L’Est de la République démocratique du Congo, meurtri par près de trois décennies de conflits, voit aujourd’hui émerger une autre ligne de front : celle des récits, des perceptions et de la bataille globale pour la légitimité. Dans un message résolument politique, Nzanga Mobutu, fils du Maréchal et ancien vice-Premier ministre, appelle les Congolais à un sursaut collectif pour défendre le pays « aussi sur le terrain des idées ». À ses yeux, la menace n’est plus seulement militaire : elle est cognitive, numérique et internationale. Rappelant le « tribut extrêmement lourd » payé en 1996-1997 et la manière dont le Rwanda avait alors « remporté la guerre de la communication », il enjoint les Congolais, en particulier les jeunes actifs en ligne, à une vigilance accrue face à la désinformation. L’heure, affirme-t-il, est à la reconquête du récit national et à la cohésion intérieure, seules garanties pour que l’histoire ne « se répète » pas.
Dans un contexte d’escalade persistante entre les FARDC et les combattants du M23 soutenus par le Rwanda, Nzanga Mobutu a choisi de sortir de sa réserve. Dans une déclaration diffusée ce week-end, l’ancien vice-Premier ministre s’est adressé directement aux Congolais pour appeler à « un éveil national » et à la défense du pays « aussi sur le terrain des idées, là où se construisent les perceptions et les légitimités ».

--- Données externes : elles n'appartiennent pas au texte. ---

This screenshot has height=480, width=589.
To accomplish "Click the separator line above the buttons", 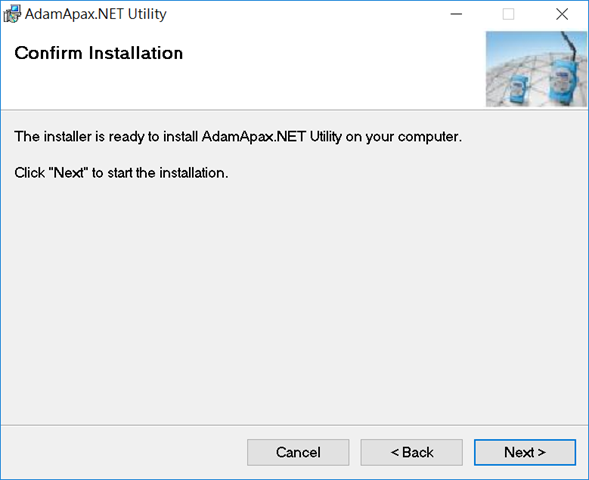I will (294, 425).
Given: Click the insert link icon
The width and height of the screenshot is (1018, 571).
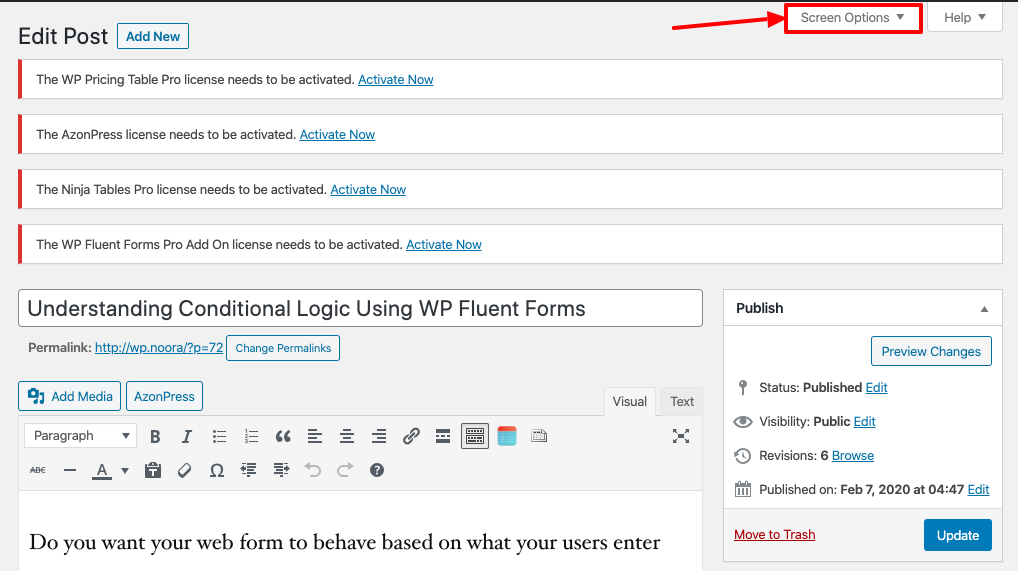Looking at the screenshot, I should click(x=411, y=436).
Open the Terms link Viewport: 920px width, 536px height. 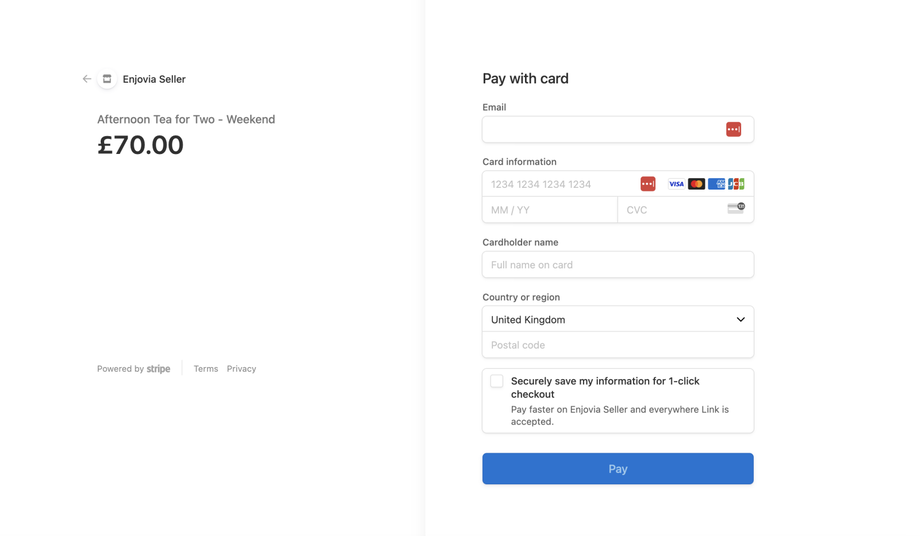[x=206, y=369]
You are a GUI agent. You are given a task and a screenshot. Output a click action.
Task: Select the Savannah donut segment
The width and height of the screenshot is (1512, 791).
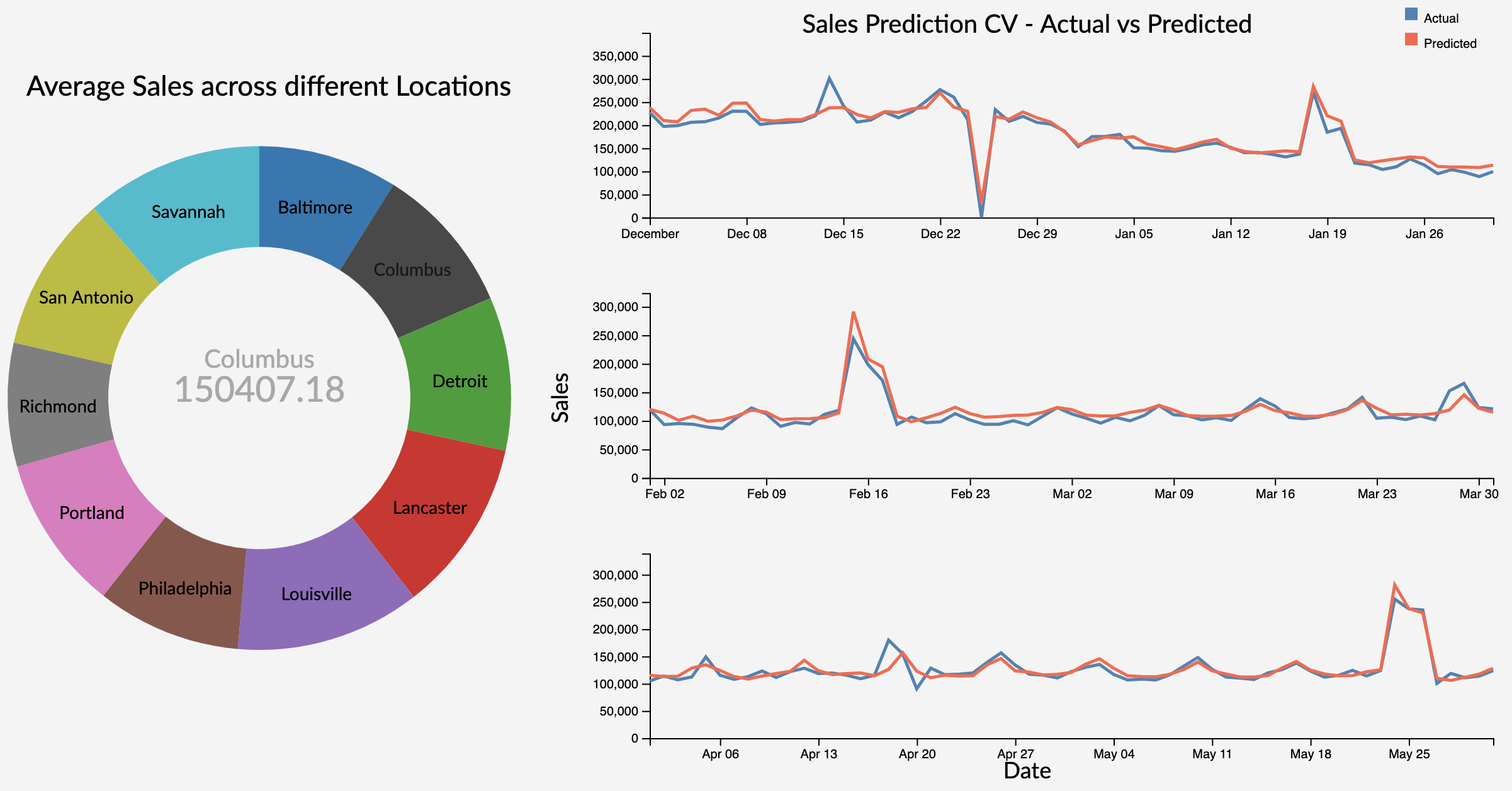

Fils du Maréchal Mobutu Sese Seko, il ancre son propos dans la mémoire collective. « Nous n’avons pas le droit de laisser l’histoire se répéter », insiste-t-il, évoquant sans détour les années 1996-1997 et le « tribut extrêmement lourd » payé par le Zaïre lors de l’effondrement du régime. Selon lui, le Rwanda avait alors « remporté la guerre de la communication », imposant à l’international une grille de lecture défavorable à Kinshasa.
Une bataille politique et informationnelle qui s’intensifie
Pour Nzanga Mobutu, la confrontation avec Kigali ne se limite plus aux terrains militaire et diplomatique. « Elle se joue désormais dans les médias internationaux et sur les réseaux sociaux », prévient-il, pointant la montée des campagnes numériques qui façonnent l’opinion mondiale. Dans un paysage saturé de contenus, il met en garde contre « la désinformation, arme silencieuse mais redoutable ».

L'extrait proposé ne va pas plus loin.